For the second year in a row, Nestlé and Tim Hortons were the top companies behind branded plastic bottles, coffee cups, and lids and other plastic waste collected in shoreline cleanups across the country, Greenpeace Canada reported Tuesday.
Starbucks, McDonald's and the Coca-Cola Company rounded out the top five of the environmental advocacy group's list of plastic polluters.
"Year to year the general order can shift a bit, but overall it's those top usual suspects that we will keep seeing pop up," said Sarah King, head of Greenpeace Canada's oceans and plastics campaign.
"We know that all of the top five companies to date haven't made significant efforts to reduce [plastic] production. Their products are going to be in the environment until that happens."
King had noted previously that in many cases, the plastic waste is likely disposed of properly by consumers, but ends if the environment anyway, sometimes due to wind or storms.
The companies were named from 1,426 pieces of identifiably branded plastic out of 13,822 pieces of plastic waste collected and audited by 400 volunteers during shoreline cleanups between April and Sept. 21. The cleanups were organized by community groups participating in the global Break Free from Plastic movement in Halifax; Covehead, P.E.I.; Fredericton; Montreal; Toronto; Grimsby, Ont.; Broken Group Islands, B.C.; Vancouver and Victoria.
King said the primary goal of the brand audit was to "hold companies accountable for the plastic pollution problem that they continue to create."
But it's also intended to show Canadian governments how big a problem single-use plastics continue to be, as well as which items are problematic.
The top plastic items found this year were, in order:
Cigarette butts (not included in last year's audit)
Bottles and caps
Cups and lids
Straws and stir sticks
Food wrappers were abundant in Vancouver, which accounted for half the wrappers collected across Canada. Halifax was the top site for tampon applicators, where 235 were collected.

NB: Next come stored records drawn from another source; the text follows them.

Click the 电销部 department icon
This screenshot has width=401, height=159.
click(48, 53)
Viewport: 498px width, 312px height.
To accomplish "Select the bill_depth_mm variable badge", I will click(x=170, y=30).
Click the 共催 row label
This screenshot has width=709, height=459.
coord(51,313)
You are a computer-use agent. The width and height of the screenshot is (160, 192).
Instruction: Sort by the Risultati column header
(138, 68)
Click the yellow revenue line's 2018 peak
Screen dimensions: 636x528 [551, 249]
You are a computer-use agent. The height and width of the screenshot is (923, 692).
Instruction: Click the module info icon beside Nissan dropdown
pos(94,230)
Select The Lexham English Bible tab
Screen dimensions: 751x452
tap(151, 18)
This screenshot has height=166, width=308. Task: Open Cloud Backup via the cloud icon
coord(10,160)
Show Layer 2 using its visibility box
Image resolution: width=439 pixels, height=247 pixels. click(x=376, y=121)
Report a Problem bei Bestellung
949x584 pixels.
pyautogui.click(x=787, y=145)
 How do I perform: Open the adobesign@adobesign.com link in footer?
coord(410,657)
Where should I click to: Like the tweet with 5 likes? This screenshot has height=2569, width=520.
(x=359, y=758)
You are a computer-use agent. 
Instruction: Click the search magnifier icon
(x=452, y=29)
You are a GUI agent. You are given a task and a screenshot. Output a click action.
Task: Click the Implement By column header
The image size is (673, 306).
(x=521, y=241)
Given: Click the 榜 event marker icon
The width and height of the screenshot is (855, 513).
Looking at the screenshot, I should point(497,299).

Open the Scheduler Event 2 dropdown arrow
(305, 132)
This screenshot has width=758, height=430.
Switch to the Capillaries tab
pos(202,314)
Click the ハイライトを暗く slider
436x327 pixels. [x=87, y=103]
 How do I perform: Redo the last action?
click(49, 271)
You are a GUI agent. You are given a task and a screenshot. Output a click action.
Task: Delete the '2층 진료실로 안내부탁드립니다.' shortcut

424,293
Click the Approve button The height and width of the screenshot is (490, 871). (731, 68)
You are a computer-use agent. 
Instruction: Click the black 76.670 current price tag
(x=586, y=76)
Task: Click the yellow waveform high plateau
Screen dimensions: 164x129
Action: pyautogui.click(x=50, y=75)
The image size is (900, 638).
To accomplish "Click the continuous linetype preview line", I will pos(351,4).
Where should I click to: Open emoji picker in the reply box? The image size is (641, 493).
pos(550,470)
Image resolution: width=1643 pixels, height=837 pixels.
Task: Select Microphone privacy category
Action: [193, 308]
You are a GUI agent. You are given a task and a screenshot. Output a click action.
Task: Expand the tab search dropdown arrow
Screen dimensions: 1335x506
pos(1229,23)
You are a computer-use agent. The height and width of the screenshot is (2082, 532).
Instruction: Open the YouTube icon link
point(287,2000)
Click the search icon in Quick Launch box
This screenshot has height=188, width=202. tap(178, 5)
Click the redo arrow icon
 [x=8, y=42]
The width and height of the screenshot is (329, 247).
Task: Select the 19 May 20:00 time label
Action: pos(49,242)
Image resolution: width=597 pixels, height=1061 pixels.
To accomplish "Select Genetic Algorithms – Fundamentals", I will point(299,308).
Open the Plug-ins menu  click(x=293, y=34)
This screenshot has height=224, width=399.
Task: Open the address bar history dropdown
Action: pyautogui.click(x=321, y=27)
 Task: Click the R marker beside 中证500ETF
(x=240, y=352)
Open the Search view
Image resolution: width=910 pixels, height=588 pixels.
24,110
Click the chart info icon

In response to the Greenpeace report, all brands told CBC News they were working to making their packaging more sustainable and reduce the amount that ends up in the environment:
Nestlé said it is speeding up efforts to eliminate unnecessary plastics and ensure all its packaging is recyclable or reusable by 2025. It added that in Canada, the company is "taking an active role in developing a well-functioning collection, sorting and recycling system so that all of our packaging gets recycled."
Tim Hortons said that since 1978, it has offered a discount, currently 10 cents, to encourage consumers to bring a reusable mug, and recently started marketing the practice and offering reusable cups for $1.99. It said it is moving to more recyclable and compostable items, including strawless lids, wooden stir sticks and compostable cutlery, and incorporating post-consumer recycled content into its cups and paper bags.
McDonald's said that in January 2018, it committed to sourcing 100 per cent of guest packaging from renewable, recycled or certified sources by 2025, and to recycle guest packaging in all restaurants.
Coca-Cola said it plans to collect a bottle for every one it sells by 2030, and is actively working with partners to educate consumers to recycle their drink packaging properly.
King called the companies' recent moves to more sustainable packaging "baby steps" that aren't enough, given the scale of the plastic pollution problem.
While many companies have promised to make their packaging more recyclable, King noted that plastic bottles are "always a top polluter," even at remote sites like the Broken Group Islands, were more than 1,000 were collected.
"What's interesting about that is they're also theoretically one of the most recyclable," King added. "Just because a plastic is theoretically recyclable doesn't mean it's being collected and being recycled."
This year's audit also noted that many compostable materials, including paper straws, compostable dog waste bags, paper cups, compostable takeout containers and bioplastic and wooden cutlery were found, most of them intact with the exception of some paper products that were starting to break apart. King noted that many of the other items are designed to break down only in industrial composting facilities, not in the environment.
"In the short term, at least, they're still polluting," she said. "Again, it reinforces this need to move away from disposables altogether."
Will a plastic ban help?
So far, it's not clear whether plastic bans that are starting to come into force or companies voluntarily phasing out items like plastic straws have helped, King said, noting that many of those plastic items will persist in the environment for years.
The federal government has proposed a ban on single-use plastics, but hasn't said what items it will cover or when it will go into effect.
King thinks that will help, but says the ban needs to be comprehensive, covering all the items that are regularly found in the environment with reusable alternatives.
She hopes that will force companies to reduce their production of single-use plastic.
"It's not fair that the onus is totally on people not only to dispose of things properly … but then literally clean up the mess that's being made by large plastic polluters."